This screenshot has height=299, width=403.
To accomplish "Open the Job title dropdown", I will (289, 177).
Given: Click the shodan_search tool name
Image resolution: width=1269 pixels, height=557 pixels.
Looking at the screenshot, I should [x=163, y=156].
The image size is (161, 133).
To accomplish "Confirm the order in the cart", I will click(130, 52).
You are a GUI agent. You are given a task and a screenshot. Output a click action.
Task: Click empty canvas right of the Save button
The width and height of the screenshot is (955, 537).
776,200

--

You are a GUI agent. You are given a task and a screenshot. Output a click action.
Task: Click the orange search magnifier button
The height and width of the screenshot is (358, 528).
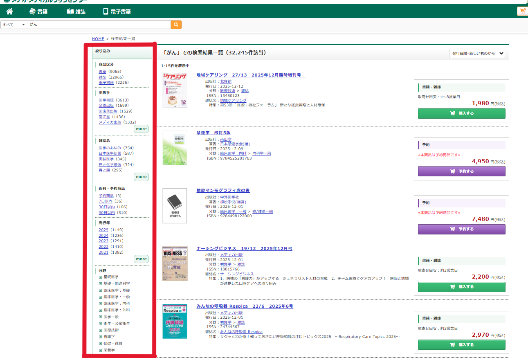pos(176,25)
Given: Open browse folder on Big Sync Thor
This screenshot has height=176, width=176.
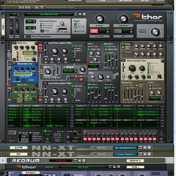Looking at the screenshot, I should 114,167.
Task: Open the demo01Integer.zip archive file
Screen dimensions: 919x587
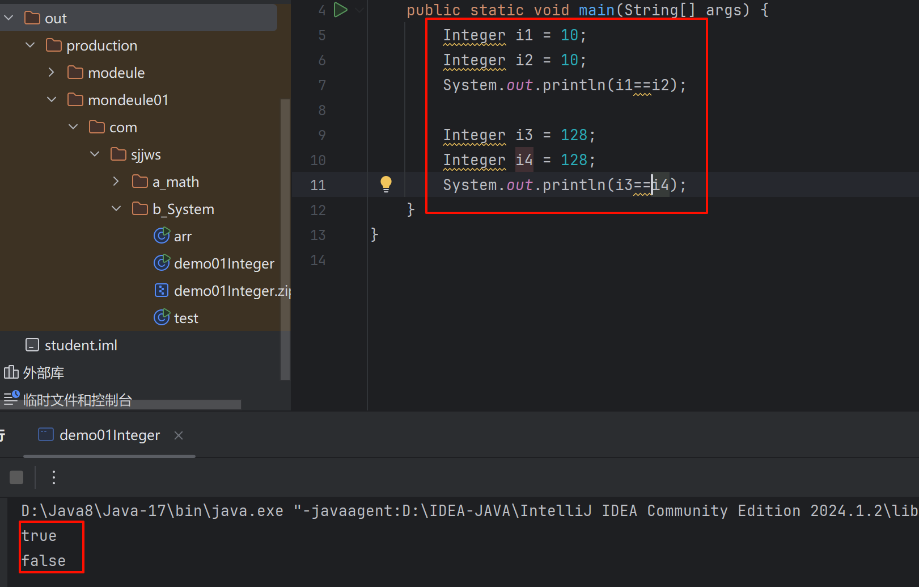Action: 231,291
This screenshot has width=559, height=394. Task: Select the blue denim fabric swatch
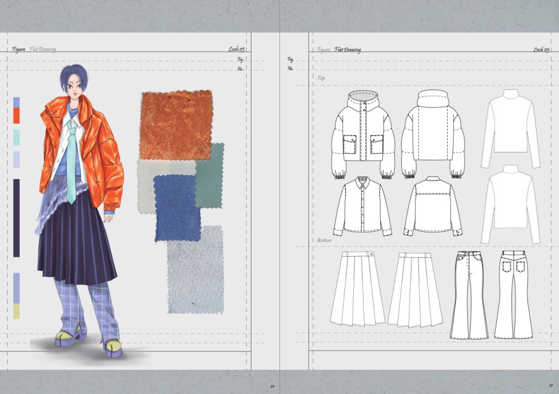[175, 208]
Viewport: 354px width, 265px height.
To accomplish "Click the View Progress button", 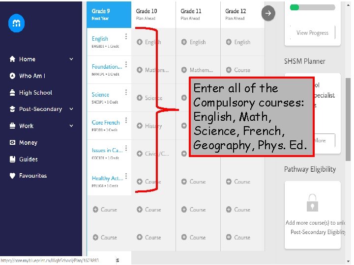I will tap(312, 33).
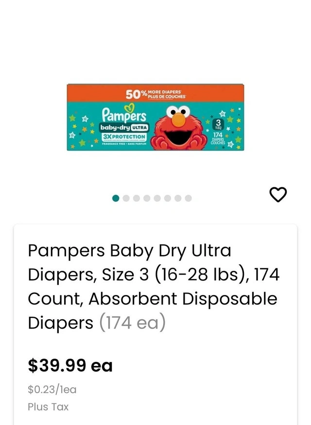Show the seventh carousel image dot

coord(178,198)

• [EXERCISE AIM]: Gather all lines with the string "Open" from the data.

• [ANSWER TO THIS TASK]:
To accomplish "Open the Job title dropdown", I will (289, 177).
Given: Open browse folder on Big Sync Thor
Task: Open the demo01Integer.zip archive file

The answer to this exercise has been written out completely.